The sons of the Light, they are down with God in the mire,
God in the manger.
The old-time heroes you honor, whose banners you bear,
The whole world no longer prohibits;
But if you peer into the past you will find them there,
Swinging on gibbets.
So rouse from your perilous ease: to your sword and your shield!
Your ease is the ease of the cattle!
Hark, hark, the bugles are calling! Out, out to some field--
Out to some battle!
--_Edwin Markham._
CHAPTER XXIX
THE COUNTRY GIRL'S DUTY TO THE COUNTRY
Various societies are now trying to supply one of the greatest needs of
the girls in country life: namely, good times. The young life is doing
the most natural thing possible when it demands recreation, and grave
losses must be sustained if satisfaction is not given to this pure and
normal desire.
The countryside itself seems to be painfully, culpably wanting in the
first efforts for the supply of the need for normal, healthful play
times. If public health is valued, if pure morals are desired, if home
comfort is coveted, not to say if there is a wish that the girls and
boys should remain and sustain the rural commonwealth of the future, the
first thing to do to gain these ends would be to answer their
unconscious outcry for more development of the play instinct. A
wonderful woman of our time has written a book about the spirit of youth
in the city street; some one should write one about the spirit of youth
along the country road.
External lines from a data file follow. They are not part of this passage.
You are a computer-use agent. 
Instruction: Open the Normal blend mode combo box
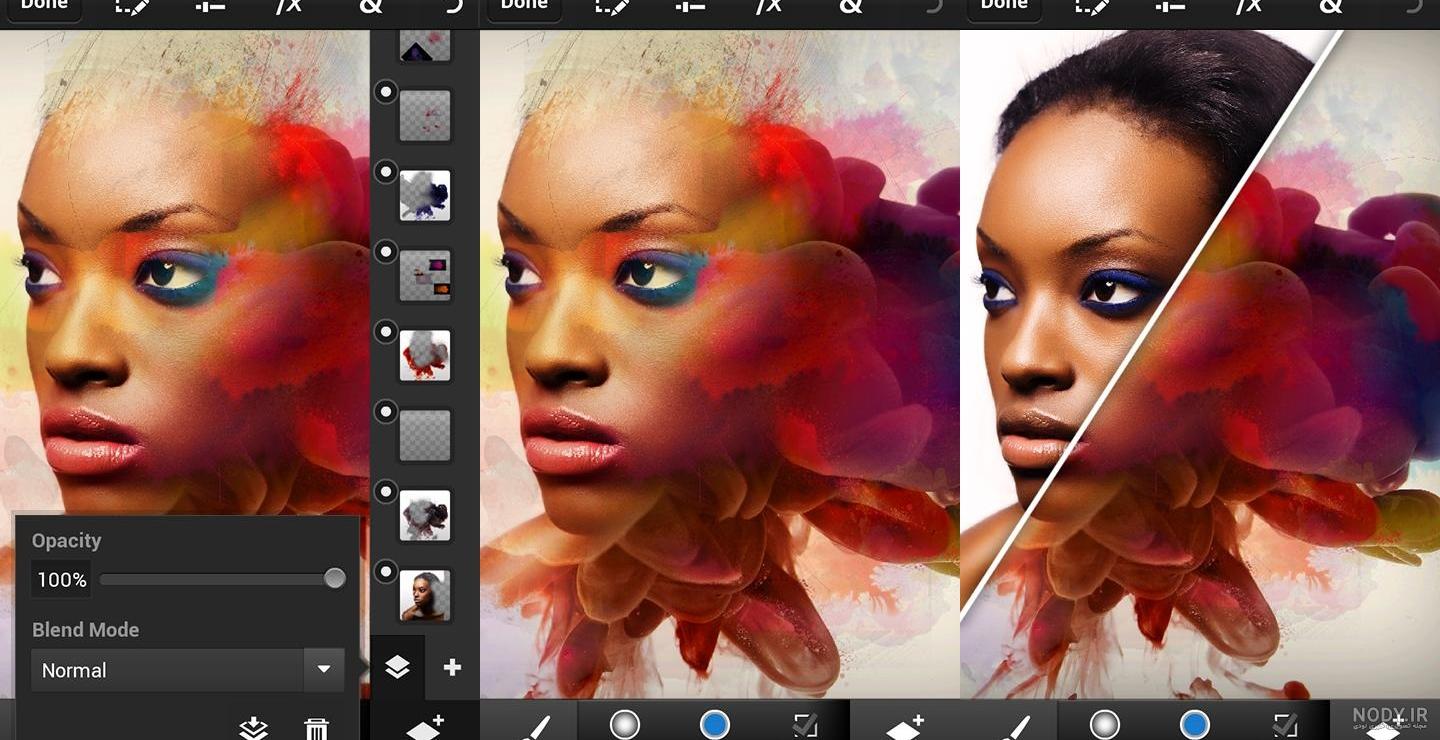tap(187, 670)
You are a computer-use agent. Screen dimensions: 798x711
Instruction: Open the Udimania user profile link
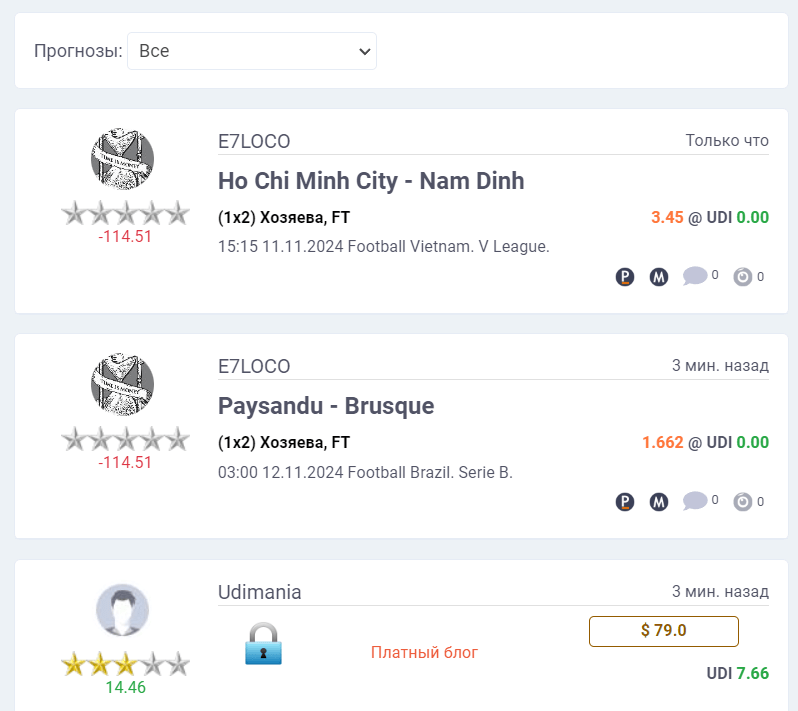click(x=260, y=592)
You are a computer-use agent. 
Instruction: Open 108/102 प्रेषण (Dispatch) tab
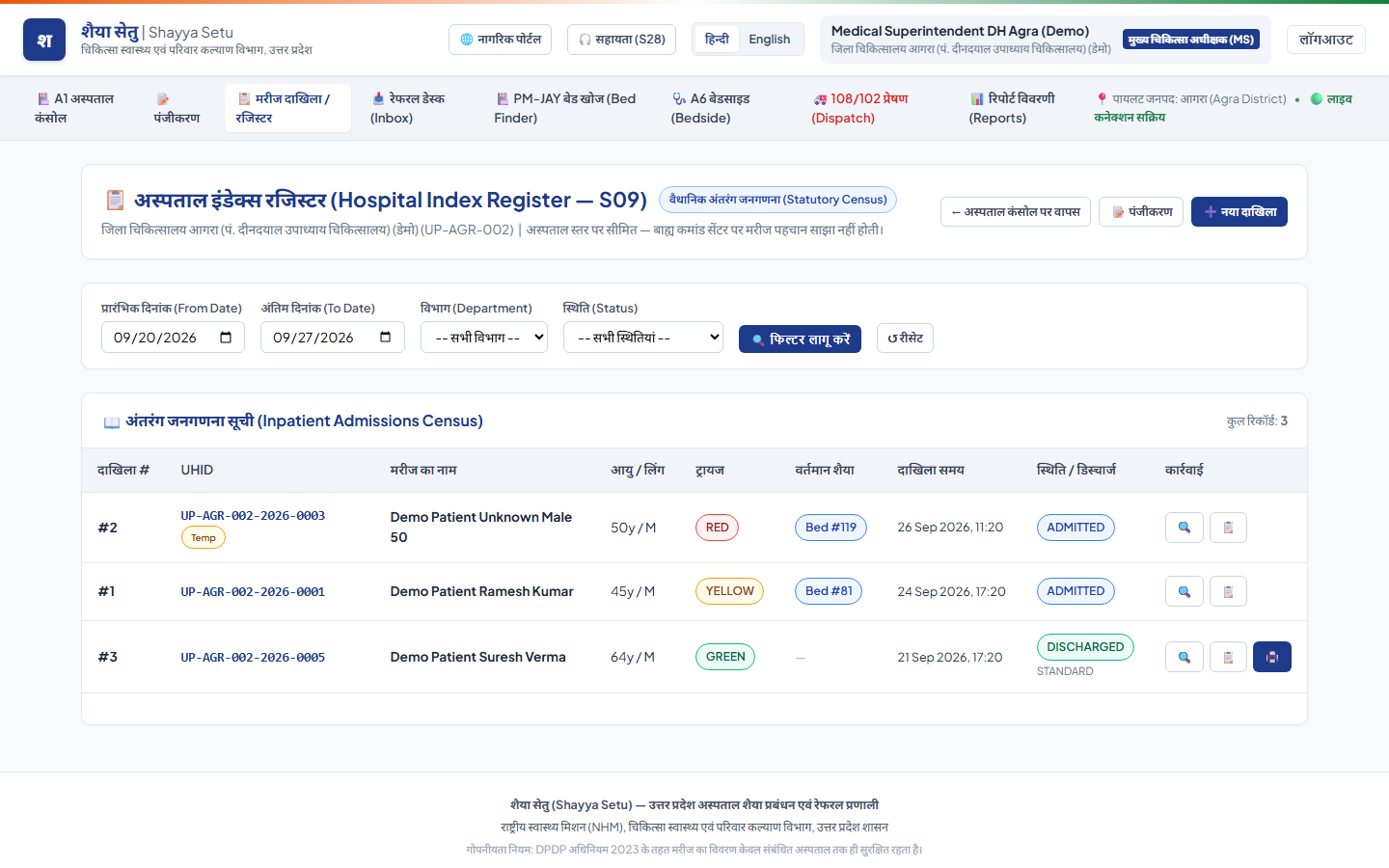click(x=859, y=108)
We should awake that spirit and set it to
singing on every road and lane, up hill and down dale, all over the
prairies and all along the canyons.
That this is a very vital matter is shown in a letter from a Country
Girl. She wrote:
"There was one thing I did want to ask you about and that was the
need for social recreation, girlish recreation, wholesome,
whole-hearted recreation. Judging by the girls I have taught both
in country and village schools, it has seemed to me that they need
to be taught to be girls, real girls, more than anything else, and
to cherish that girlhood. There exists such a false relation
between the girls and the boys. They are little stagy grown-ups
playing at life, when they should be natural, wholesome children.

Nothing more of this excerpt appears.